As part of our Maternal Health Initiatives, Alaffia aims to educate women about the dangers of Female Genital Mutilation (FGM), or excision. FGM includes procedures that intentionally alter or cause injury to the female genital organs for non-medical reasons and is recognized internationally as a violation of the human rights of girls and women. The procedure can result in severe bleeding, infections, life-threatening complications in childbirth, and increased risk of newborn deaths. (World Health Organization)
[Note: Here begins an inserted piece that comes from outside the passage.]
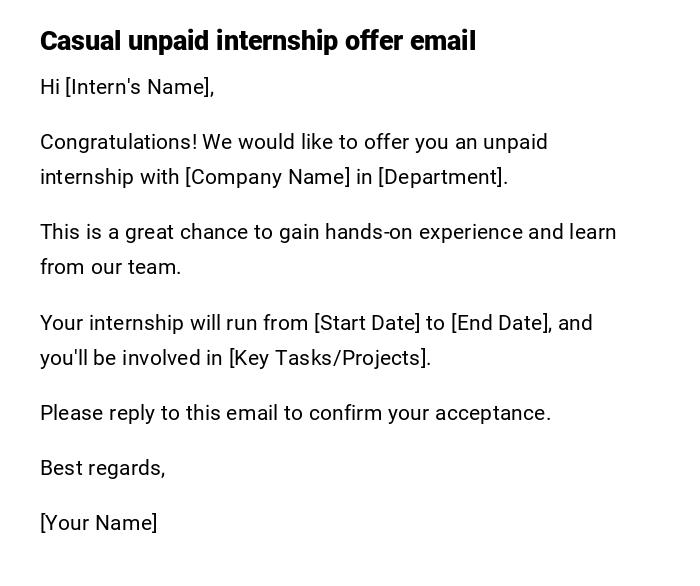Viewport: 700px width, 586px height.
Task: Click "you'll be involved in" text
Action: (x=131, y=358)
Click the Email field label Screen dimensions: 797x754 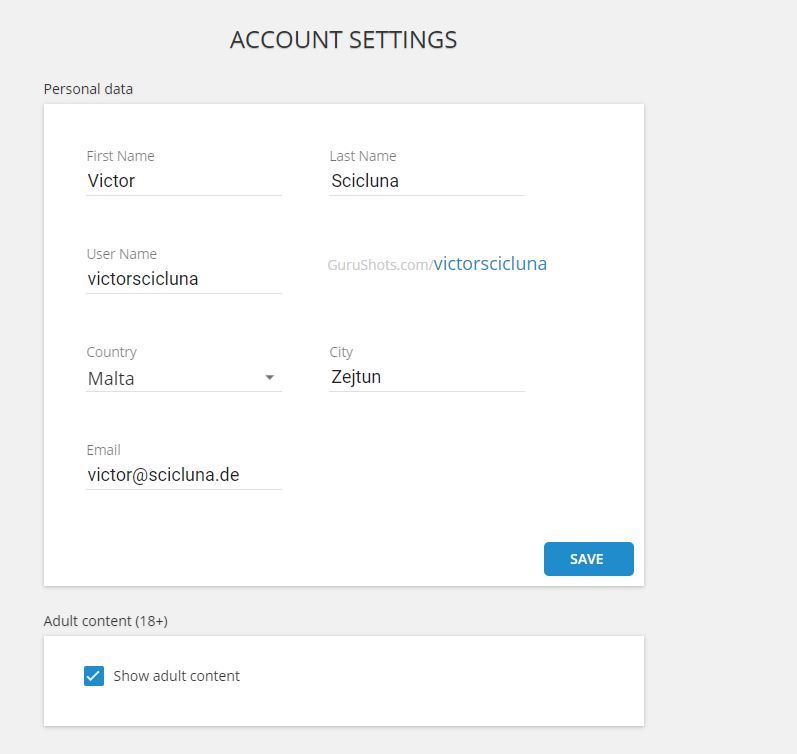(x=103, y=450)
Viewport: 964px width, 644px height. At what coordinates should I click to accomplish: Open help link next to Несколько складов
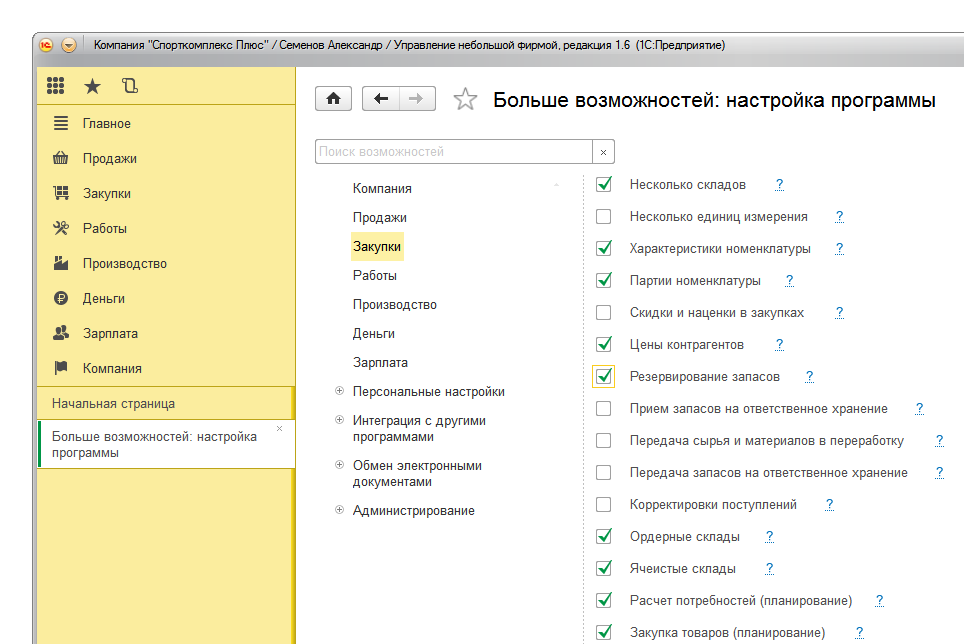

Abidé Awesso, our Maternal Health & FGM Eradication Coordinator in the Bassar region of Togo, has been working with Alaffia since 2012. Hodalo Katakouna was one of Abidé’s first patients and one of the first women to be supported as part of our Maternal Health and FGM Eradication project. Following, Abidé recounts Hodalo’s story: “
I had just started in my position with Alaffia’s Maternal Health Project, and was on one of my very first village field visits. I was headed to the health clinic in Tchatchaminadé, a small village along the rocky road from Bassar to Bafilo through the Chain du Togo mountain range. I was going to Tchatchaminadé for a meeting with village officials and maternal health participants on the adverse consequences of female genital mutilation.
While driving my motorcycle along the one lane path to the village, I saw a pregnant woman sitting on a rock writhing in pain. I stopped to see what was wrong. She explained since the beginning of her pregnancy, she had not been feeling well. She had not been to see a doctor because she couldn’t afford it, but seeing how her health was declining more and more each day, she decided that morning to go to the clinic in the nearby village. Sadly, she didn’t even have someone to come with her, and after walking 5 miles, was too tired and ill to continue her journey. I decided to bring her with me on my motorcycle even though it would make me late to my meeting. We traveled to the Tchatchaminadé clinic together where she received medical attention and was able to rest.
After she rested and was feeling more comfortable, with the permission of the clinic’s doctor, I examined her myself (I am a trained midwife). During my examination, I noted that Hodalo had undergone female genital mutilation as a child, and had a serious chronic pelvic infection as a result. Her infection was so advanced that it made me concerned for her pregnancy and even her life. The infection, resulting pain, and physical stress were the source of her sickness. Together, the clinic’s nurse practitioner and I decided to refer her to the Regional Hospital of Bassar where she would receive better care.
Hodalo’s infection was so serious she required intravenous antibiotics. Because of this, and that we were worried for the health of the baby, she remained hospitalized for two weeks. All medical expenses were covered by Alaffia for the entire stay. During her stay at the hospital, Hodalo received more information about Alaffia’s program which she had benefited from. She accepted the offer to join the program, and began taking part in the meetings with Alaffia and other women who were participating. All Alaffia maternal health participants meet regularly to discuss hygiene, nutrition, and how to end FGM practices in their communities. Three months after Hodalo’s hospitalization, she gave birth to a little girl. Thankfully, she had a complication-free birth, and I was able to deliver her child easily and safely. Afterwards, she presented the child to me as a sign of gratitude and said, “This child is ours now because without the help of Alaffia, neither myself nor this child would have survived. I will call her Alaffia.”